Databases & Storage

Amazon ElastiCache for Redis

In-memory caching and session storage

ElastiCache

(Redis) — caching + rate limiting + sessions

Mental model (when it wins)

  • In-memory for:

    • hot cache (prompt templates, user profiles, retrieval results)
    • rate limiting (token bucket), distributed locks, session state
    • fast ephemeral agent memory (short-lived)
  • Use it to take load off DBs and to implement low-latency coordination.

The knobs that matter

  • Node-based vs Serverless

    • Serverless: pay by GB-hours stored + ECPUs; ECPU roughly tracks KB transferred (reads/writes ~1 ECPU per KB). ([Amazon Web Services, Inc.][7])
    • Node-based: pay per node-hour; predictable for steady workloads. ([Amazon Web Services, Inc.][7])
  • Replication group + Multi-AZ + automatic failover: production default for Redis.

  • Cluster mode (sharding): required for high memory / throughput scaling.

  • Eviction policy: allkeys-lru vs others (cache correctness depends on this).

  • Persistence: snapshot/AOF (only if you accept perf hit; many caches disable persistence).

  • Engine choice: Valkey vs Redis OSS; pricing and lifecycle support differ. ([Amazon Web Services, Inc.][7])

  • Cross-AZ transfer: can add cost if app and cache are in different AZs. ([Amazon Web Services, Inc.][7])

Pricing mental model

  • Serverless: “pay for bytes stored + bytes moved/processed” (GB-hours + ECPU). ([Amazon Web Services, Inc.][7])
  • Node-based: “$ per node-hour; scale cost linearly with replicas/shards.” ([Amazon Web Services, Inc.][7])
  • Backups: billed per GiB-month if you store them. ([Amazon Web Services, Inc.][7])

Senior heuristic:

  • Spiky cache load → serverless
  • Steady cache load → node-based + reserved nodes / savings plans

Terraform template (Redis replication group, Multi-AZ, TLS)

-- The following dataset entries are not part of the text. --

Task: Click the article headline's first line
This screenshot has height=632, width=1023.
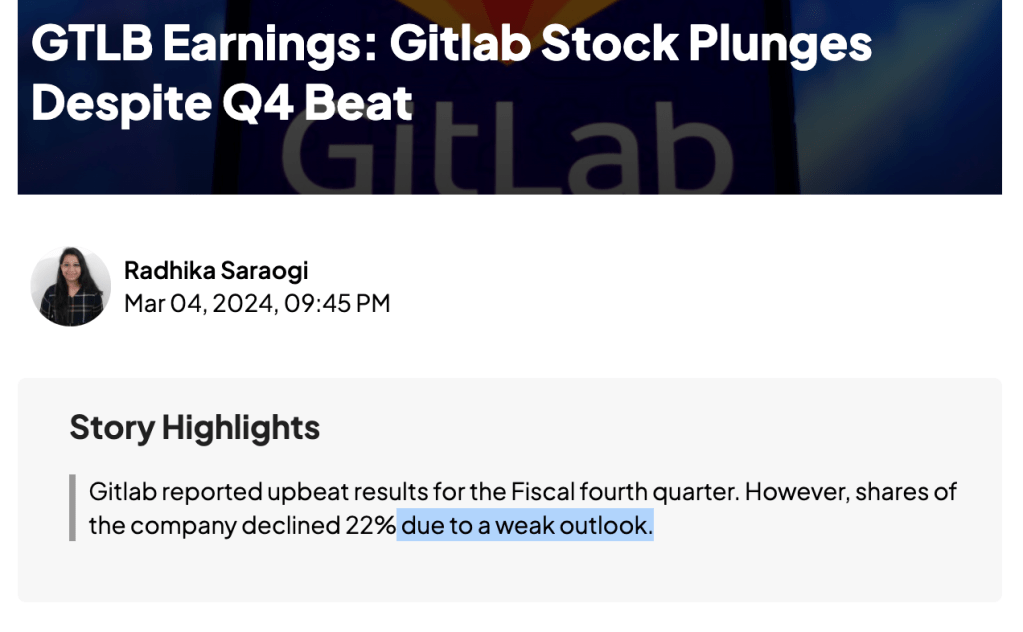Action: point(451,44)
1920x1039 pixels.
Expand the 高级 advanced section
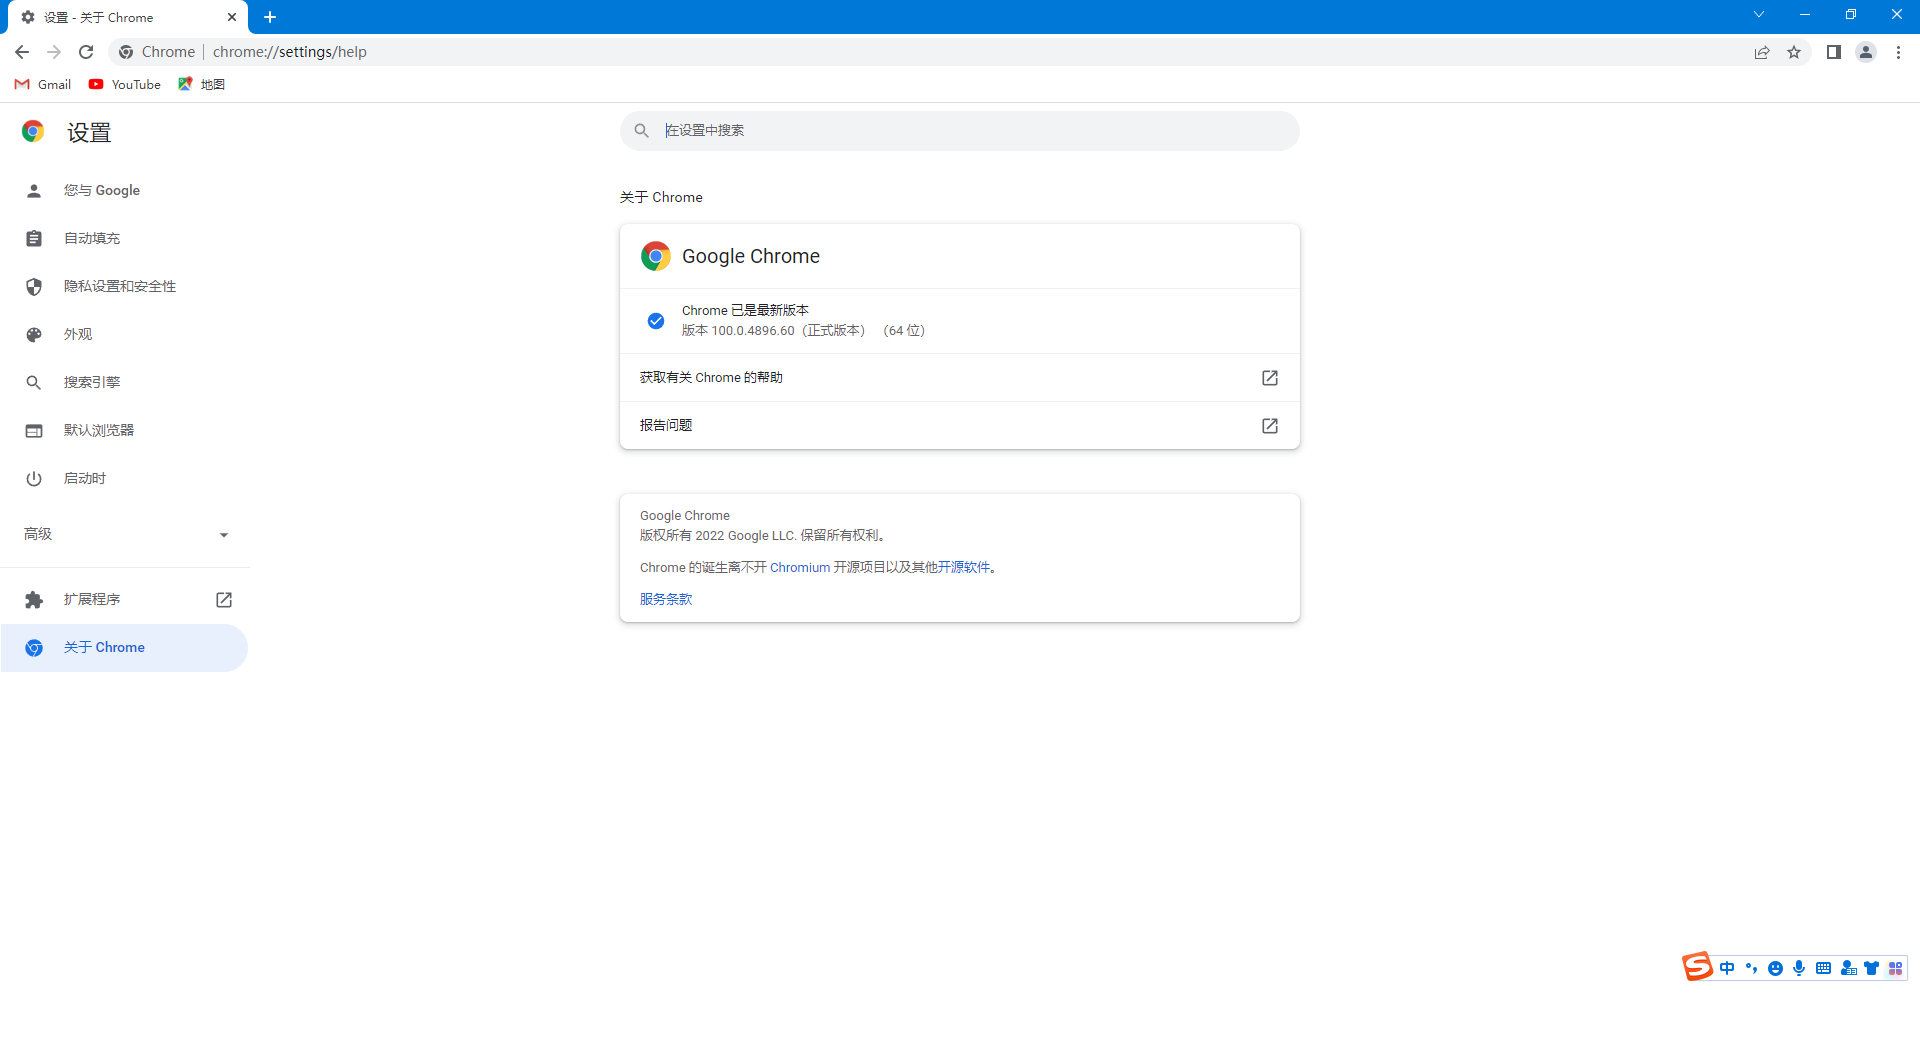(125, 534)
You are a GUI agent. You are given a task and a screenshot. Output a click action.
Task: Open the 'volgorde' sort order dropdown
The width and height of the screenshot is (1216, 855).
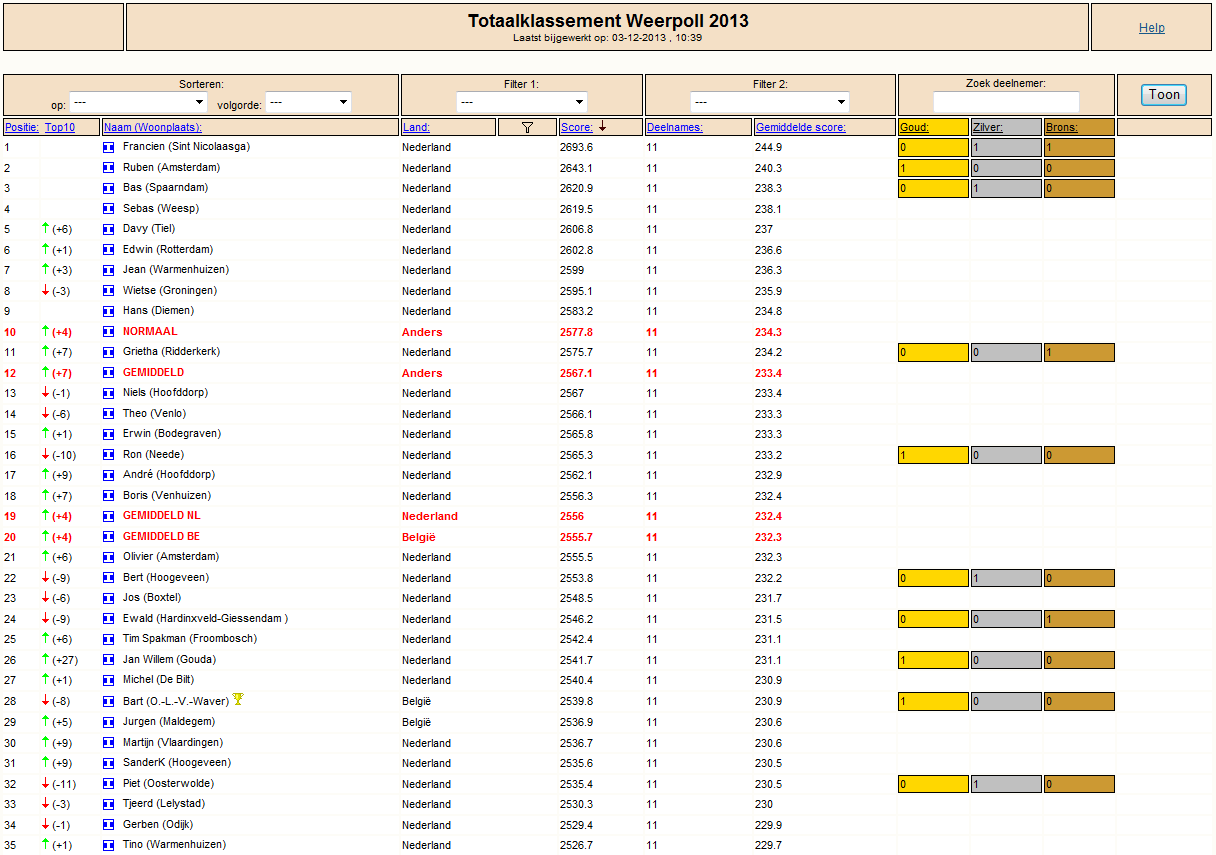(308, 102)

resource "aws_elasticache_subnet_group" "subnets" {
  name       = "${var.name}-cache-subnets"
  subnet_ids = var.private_subnet_ids
}

resource "aws_security_group" "cache" {
  name   = "${var.name}-cache-sg"
  vpc_id = var.vpc_id

  ingress {
    from_port       = 6379
    to_port         = 6379
    protocol        = "tcp"
    security_groups = [var.app_sg_id]
  }
  egress { from_port = 0, to_port = 0, protocol = "-1", cidr_blocks = ["0.0.0.0/0"] }
}

resource "aws_elasticache_replication_group" "redis" {
  replication_group_id       = "${var.name}-redis"
  description                = "Redis for caching/session/rate-limit"
  engine                     = "redis"
  engine_version             = var.engine_version

  node_type                  = var.node_type
  num_cache_clusters         = var.replicas # primary + replicas (cluster mode disabled)
  automatic_failover_enabled = true
  multi_az_enabled           = true

  subnet_group_name          = aws_elasticache_subnet_group.subnets.name
  security_group_ids         = [aws_security_group.cache.id]

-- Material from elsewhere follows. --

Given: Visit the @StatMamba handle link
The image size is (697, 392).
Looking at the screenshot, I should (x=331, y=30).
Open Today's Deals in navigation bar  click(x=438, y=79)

  transit_encryption_enabled = true
  at_rest_encryption_enabled = true

  tags = var.tags
}

variable "name"              { type = string }
variable "vpc_id"            { type = string }
variable "private_subnet_ids" { type = list(string) }
variable "app_sg_id"         { type = string }
variable "engine_version"    { type = string default = "7.1" }
variable "node_type"         { type = string default = "cache.t4g.small" }
variable "replicas"          { type = number default = 2 }
variable "tags"              { type = map(string) default = {} }

Fast selection heuristics for GenAI/agents

  • Session state / idempotency / tool ledger: DynamoDB (TTL + PITR)
  • System-of-record (transactions, joins): RDS (simple) or Aurora (scale)
  • Hot cache + rate limiting: ElastiCache (Redis/Valkey)
  • “Memory” layering: Redis (seconds–hours) → DynamoDB (days) → S3 (archive)